Flexibilité des textes et appuis des États
Dans une interview accordée au magazine Tribune d’Afrique, édition du 27 octobre 2017, le directeur de la stratégie de l’Initiative AfroChampions, Michael Kottoh, se félicitait de ce que les multinationales africaines peuvent avoir une influence très positive pour faire avancer les projets structurants, telle la mise en place de la zone de libre-échange continentale. De plus, ajoutait-il, les dirigeants de ces grandes entités économiques peuvent exprimer leurs besoins, pointer tous les obstacles empêchant leur expansion en Afrique. Notamment, les exigences en termes de visas, de politiques fiscales et d’accès aux permis de travail.

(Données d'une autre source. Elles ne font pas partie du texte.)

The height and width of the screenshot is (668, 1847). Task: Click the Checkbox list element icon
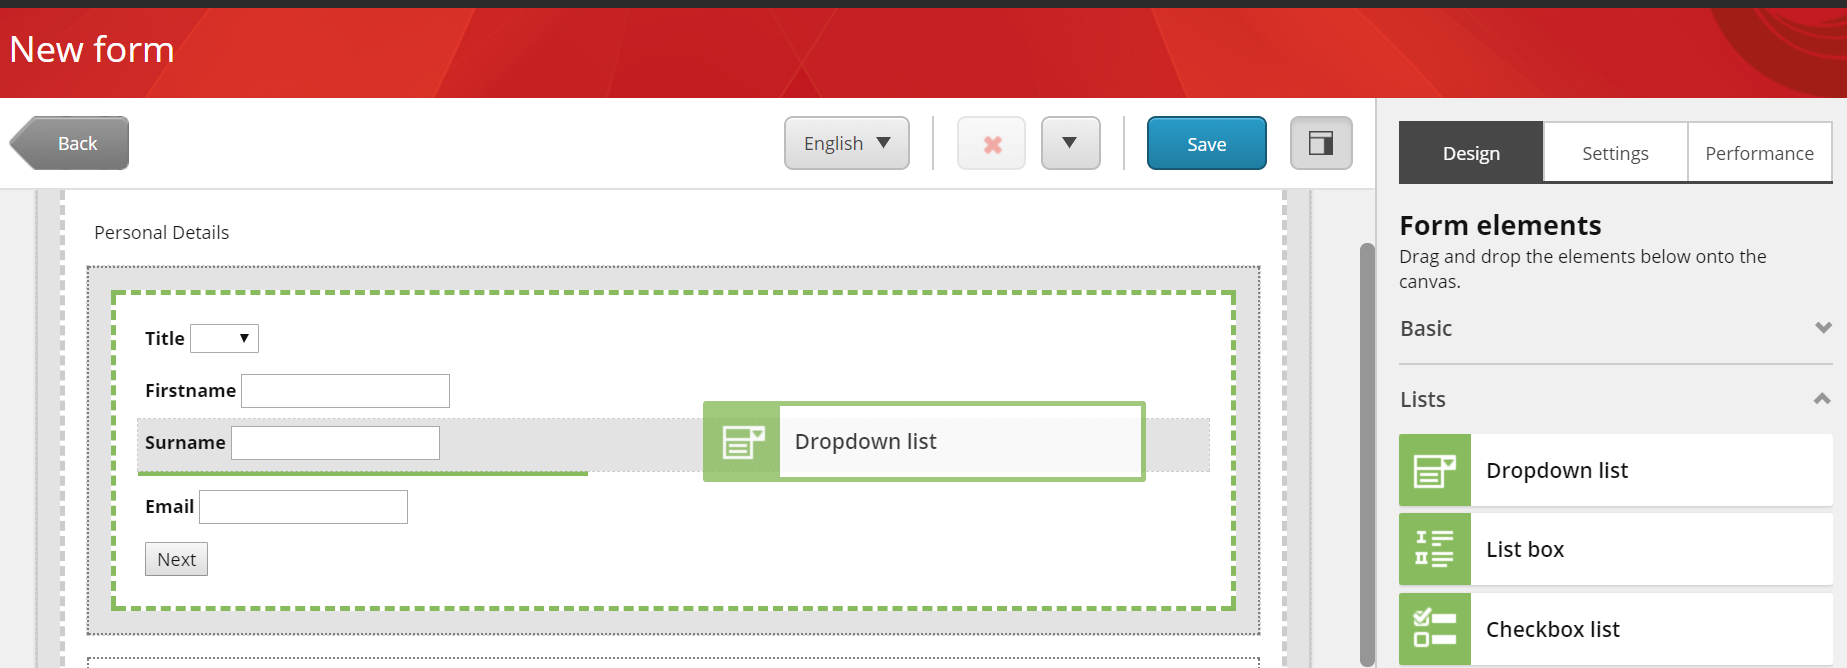click(x=1435, y=629)
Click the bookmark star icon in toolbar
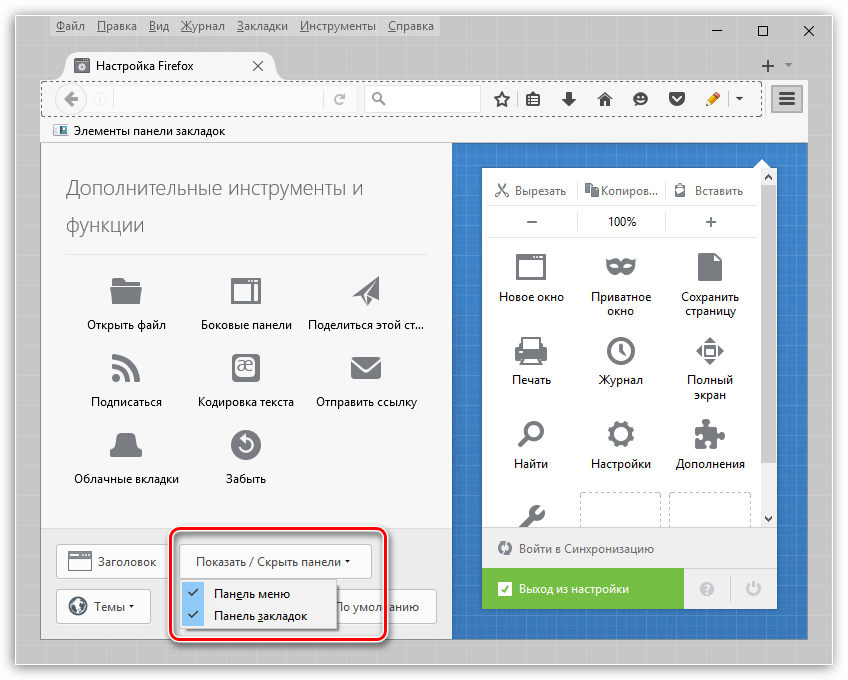The height and width of the screenshot is (680, 848). [502, 99]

En définitive, les multinationales africaines se font la main dans les affaires et arrivent à braver les murs d’obstacles érigés sur leur chemin par les rigueurs de la concurrence et de la compétitivité internationales. Les résultats probants enregistrés par les « patrons » africains dans tous les secteurs engagent les États à s’organiser pour soutenir la mouvance, comme c’est d’ailleurs le cas, dans les stratégies nationales des pays d’origine des grandes multinationales d’ailleurs.